REPUBLIKA.CO.ID, JAKARTA -- Wakil Ketua Komisi II DPR RI Hakam Naja mengatakan, implikasi dari caleg dinasti yakni penutupan akses publik terhadap pembuatan kebijakan. Sebab bangunan politik dikuasi segelintir orang dengan hubungan kekerabatan.
Eksekutif maupun legislatif tidak bisa diakses semua pemangku kepentingan, karena dikuasai anggota dinasti politik tertentu yang tidak punya kompetensi, hanya karena punya hubungan keturunan saja.
Caleg dinasti, ujar Hakam, jika lolos menjadi anggota legislatif maupun eksekutif bisa merugikan masyarakat, apalagi jika mereka tidak berkualitas. Kebijakan yang diambil menjadi tidak bermutu bahkan jika kebijakan yang mereka ambil itu untuk kepentingan keluarga.
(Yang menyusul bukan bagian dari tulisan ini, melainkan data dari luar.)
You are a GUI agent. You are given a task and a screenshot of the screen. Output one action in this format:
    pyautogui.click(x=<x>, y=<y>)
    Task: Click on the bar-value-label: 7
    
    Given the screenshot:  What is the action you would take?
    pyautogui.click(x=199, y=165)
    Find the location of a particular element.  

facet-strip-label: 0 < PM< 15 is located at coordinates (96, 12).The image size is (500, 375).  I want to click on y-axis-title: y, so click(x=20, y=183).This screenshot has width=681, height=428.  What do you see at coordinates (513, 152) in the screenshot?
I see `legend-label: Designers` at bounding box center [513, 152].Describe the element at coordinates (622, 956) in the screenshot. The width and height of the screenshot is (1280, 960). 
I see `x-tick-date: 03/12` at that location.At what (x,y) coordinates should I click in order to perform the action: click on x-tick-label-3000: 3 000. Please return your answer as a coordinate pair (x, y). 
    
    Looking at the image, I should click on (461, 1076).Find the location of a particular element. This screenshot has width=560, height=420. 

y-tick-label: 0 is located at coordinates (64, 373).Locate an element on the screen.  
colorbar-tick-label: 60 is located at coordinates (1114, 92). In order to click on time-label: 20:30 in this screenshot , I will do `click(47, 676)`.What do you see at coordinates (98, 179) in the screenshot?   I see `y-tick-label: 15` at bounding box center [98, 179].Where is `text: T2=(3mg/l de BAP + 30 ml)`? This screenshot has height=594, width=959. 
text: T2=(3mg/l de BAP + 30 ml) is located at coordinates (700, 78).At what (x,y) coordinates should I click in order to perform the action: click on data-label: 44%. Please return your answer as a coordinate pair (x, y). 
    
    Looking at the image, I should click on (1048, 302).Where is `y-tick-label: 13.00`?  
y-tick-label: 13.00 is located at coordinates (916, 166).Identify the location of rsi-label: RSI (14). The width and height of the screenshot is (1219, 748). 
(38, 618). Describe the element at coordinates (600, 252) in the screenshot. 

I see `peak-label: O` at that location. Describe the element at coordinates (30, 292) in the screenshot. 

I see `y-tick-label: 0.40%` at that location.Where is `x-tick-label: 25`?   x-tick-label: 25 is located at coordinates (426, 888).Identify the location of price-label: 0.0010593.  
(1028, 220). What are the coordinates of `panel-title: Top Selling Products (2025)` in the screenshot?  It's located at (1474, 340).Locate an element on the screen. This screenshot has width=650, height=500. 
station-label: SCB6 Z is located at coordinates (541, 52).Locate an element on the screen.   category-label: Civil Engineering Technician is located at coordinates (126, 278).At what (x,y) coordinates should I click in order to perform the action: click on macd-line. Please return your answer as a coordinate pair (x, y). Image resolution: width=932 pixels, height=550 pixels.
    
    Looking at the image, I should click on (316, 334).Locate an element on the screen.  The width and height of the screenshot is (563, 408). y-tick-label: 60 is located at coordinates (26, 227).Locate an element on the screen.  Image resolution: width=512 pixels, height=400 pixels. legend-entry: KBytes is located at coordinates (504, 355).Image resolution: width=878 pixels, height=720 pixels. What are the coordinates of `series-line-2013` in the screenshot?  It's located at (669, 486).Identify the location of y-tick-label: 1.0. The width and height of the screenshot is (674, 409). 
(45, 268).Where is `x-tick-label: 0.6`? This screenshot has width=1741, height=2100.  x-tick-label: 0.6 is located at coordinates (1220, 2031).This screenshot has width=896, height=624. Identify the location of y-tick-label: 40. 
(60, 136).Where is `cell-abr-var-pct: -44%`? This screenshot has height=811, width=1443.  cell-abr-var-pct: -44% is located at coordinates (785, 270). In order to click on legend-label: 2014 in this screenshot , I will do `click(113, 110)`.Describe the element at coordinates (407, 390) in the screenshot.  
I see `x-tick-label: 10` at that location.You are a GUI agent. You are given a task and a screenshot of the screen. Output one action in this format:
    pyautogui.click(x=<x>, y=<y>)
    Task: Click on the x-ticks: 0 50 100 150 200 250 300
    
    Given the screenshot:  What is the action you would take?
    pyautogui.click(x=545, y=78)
"Dana yang digunakan untuk mendukung kebijakan yang dibuat malah akan terhambur dengan percuma karena tidak memberikan dampak positif bagi masyarakat," ujarnya.
Saat ini, terang Hakam, Komisi II DPR RI sedang menggodok RUU Pemilihan Umum Kepala Daerah. Dalam RUU yang diajukan pemerintah ini terdapat upaya untuk menghilangkan caleg dinasti. Hubungan kekerabatan baik ke atas, bawah, maupun samping tidak boleh ikut nyaleg.
Misalnya, ujar Hakam, jika bapaknya sudah nyaleg, anaknya dan istrinya tidak boleh nyaleg. Sejumlah fraksi setuju dengan upaya penghilangan politik dinasti ini. Namun Golkar, PDIP dan Gerindra menolak usulan ini.